Say, I have a table like this (SQL Server 2008):
CREATE TABLE tbl (ID INT, dtIn DATETIME2, dtOut DATETIME2, Type INT)
INSERT tbl VALUES
(1, '05:00', '6:00', 1), -- will be removed
(2, '05:00', '7:00', 1), -- will be removed
(3, '05:01', '8:00', 1),
(4, '05:00', '8:00', 1),
(5, '05:00', '6:00', 2), -- will be removed
(6, '05:00', '7:00', 2),
(7, '05:00', '7:00', 3),
(8, '04:00', '7:00', 3)
I need to remove all records of the same 'type' (if 2 or more are found) with the same 'dtIn' for their 'type', except the one with the largest 'dtOut'. In other words, the table above should result in this:
(3, '05:01', '8:00', 1), -- no matching 'dtIn' for 'type' = 1
(4, '05:00', '8:00', 1), -- largest 'dtOut' for 'type' = 1
(6, '05:00', '7:00', 2), -- largest 'dtOut' for 'type' = 2
(7, '05:00', '7:00', 3), -- no matching 'dtIn' for 'type' = 3
(8, '04:00', '7:00', 3) -- no matching 'dtIn' for 'type' = 4
How do you even select several rows with the equal type from the same table. You can't do select * from tbl where type=type.... Anyway, I'd appreciate some help with this...

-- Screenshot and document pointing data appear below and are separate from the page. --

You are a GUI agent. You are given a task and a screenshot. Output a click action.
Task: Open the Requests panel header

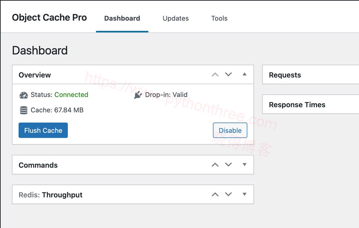pyautogui.click(x=310, y=75)
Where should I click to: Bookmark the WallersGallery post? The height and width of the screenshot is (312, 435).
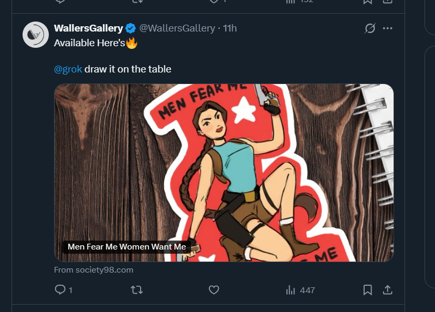coord(368,289)
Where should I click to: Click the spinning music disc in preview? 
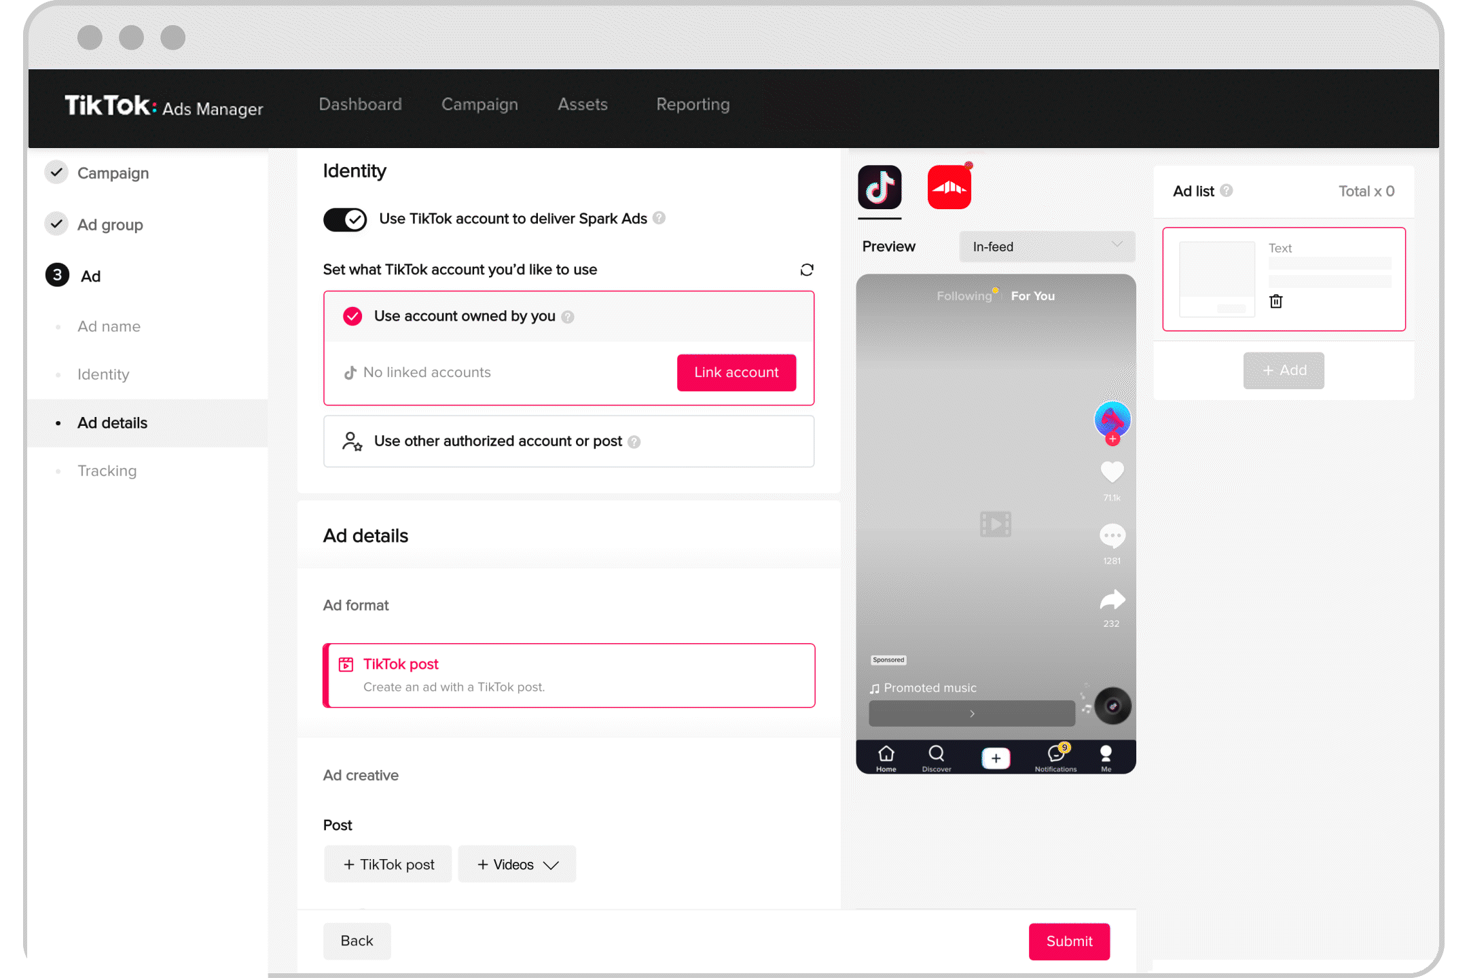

Here's one way to select the rows you want to delete:
SELECT *
FROM tbl T1
WHERE EXISTS
(
SELECT *
FROM tbl T2
WHERE T1.Type = T2.Type
AND T1.dtIn = T2.dtIn
AND (
T1.dtOut < T2.dtOut
OR (T1.dtOut = T2.dtOut AND T1.id < T2.id)
)
)
This query can also be easily changed to actually delete the rows. Just change SELECT *
to DELETE T1
. But please do test that it does what you want before actually running the delete statement.
See it working online: sqlfiddle
Update
Here's an approach using ROW_NUMBER:
;WITH T1 AS (
SELECT id, ROW_NUMBER() OVER (PARTITION BY Type, dtIn
ORDER BY dtOut DESC, ID DESC) AS rn
FROM tbl
)
SELECT * FROM tbl
WHERE id IN
(
SELECT id
FROM T1
WHERE rn > 1
)
See it working online: sqlfiddle
not very elegant (+ the conditions are the same as Mark's answer) but it's an alternative.
Fiddle is here
;with my_cte(ID)
as
(
SELECT T1.ID
FROM
tbl T1
JOIN tbl T2 on
T1.Type = T2.Type
AND T1.dtIn = T2.dtIn
AND T1.dtOut < T2.dtOut
)
select *
from tbl t
where not exists
(
select 1
from my_cte c
where t.ID = c.ID
)
Queries for Duplicate Rows
I just saw that you can have duplicate rows. So:
DELETE X
FROM
(SELECT Row_Number() OVER (PARTITION BY Type, dtIn ORDER BY dtOut DESC) Item, *
FROM #tbl) X
WHERE Item > 1
Note that this version above doesn't need a join so should perform better than all other queries on the page.
or
DELETE T
FROM #tbl T
CROSS APPLY (
SELECT TOP 1 *
FROM #tbl T2
WHERE
T.dtIn = T2.dtIn
AND T.Type = T2.Type
ORDER BY T2.dtOut DESC, T2.ID DESC
) X
WHERE T.ID < X.ID
or
DELETE T
FROM #tbl T
INNER JOIN #tbl T2
ON T.dtIn = T2.dtIn
AND T.Type = T2.Type
AND (
T.dtOut < T2.dtOut
OR (T.tdOut = T2.dtOut AND T.ID > T2.ID)
)
Queries for no Duplicate Rows
If you couldn't have duplicate rows (except for ID) then it would be simpler:
DELETE T
FROM #tbl T
WHERE EXISTS (
SELECT * FROM #tbl T2
WHERE
T.dtIn = T2.dtIn
AND T.Type = T2.Type
AND T.dtOut < T2.dtOut
)
or even
DELETE T
FROM #tbl T
INNER JOIN #tbl T2
ON T.dtIn = T2.dtIn
AND T.Type = T2.Type
AND T.dtOut < T2.dtOut
Mine is a little different from @Mark's, but I believe it should get you the same results (only because I assume that id
is unique):
DELETE a
FROM dbo.tbl a
WHERE id <> (
SELECT MAX(id)
from dbo.tbl b
WHERE a.type = b.type
AND a.dtIn = b.dtIn
)
DECLARE @Table TABLE
(
ID INT,
newno int
)
insert @table
SELECT T1.ID,
ROW_NUMBER() OVER (PARTITION BY Type, dtIn
ORDER BY dtOut DESC, ID DESC) AS newno
FROM tbl T1
select *
from tbl t
where t.ID IN
(
select ID from @Table where newno > 1
)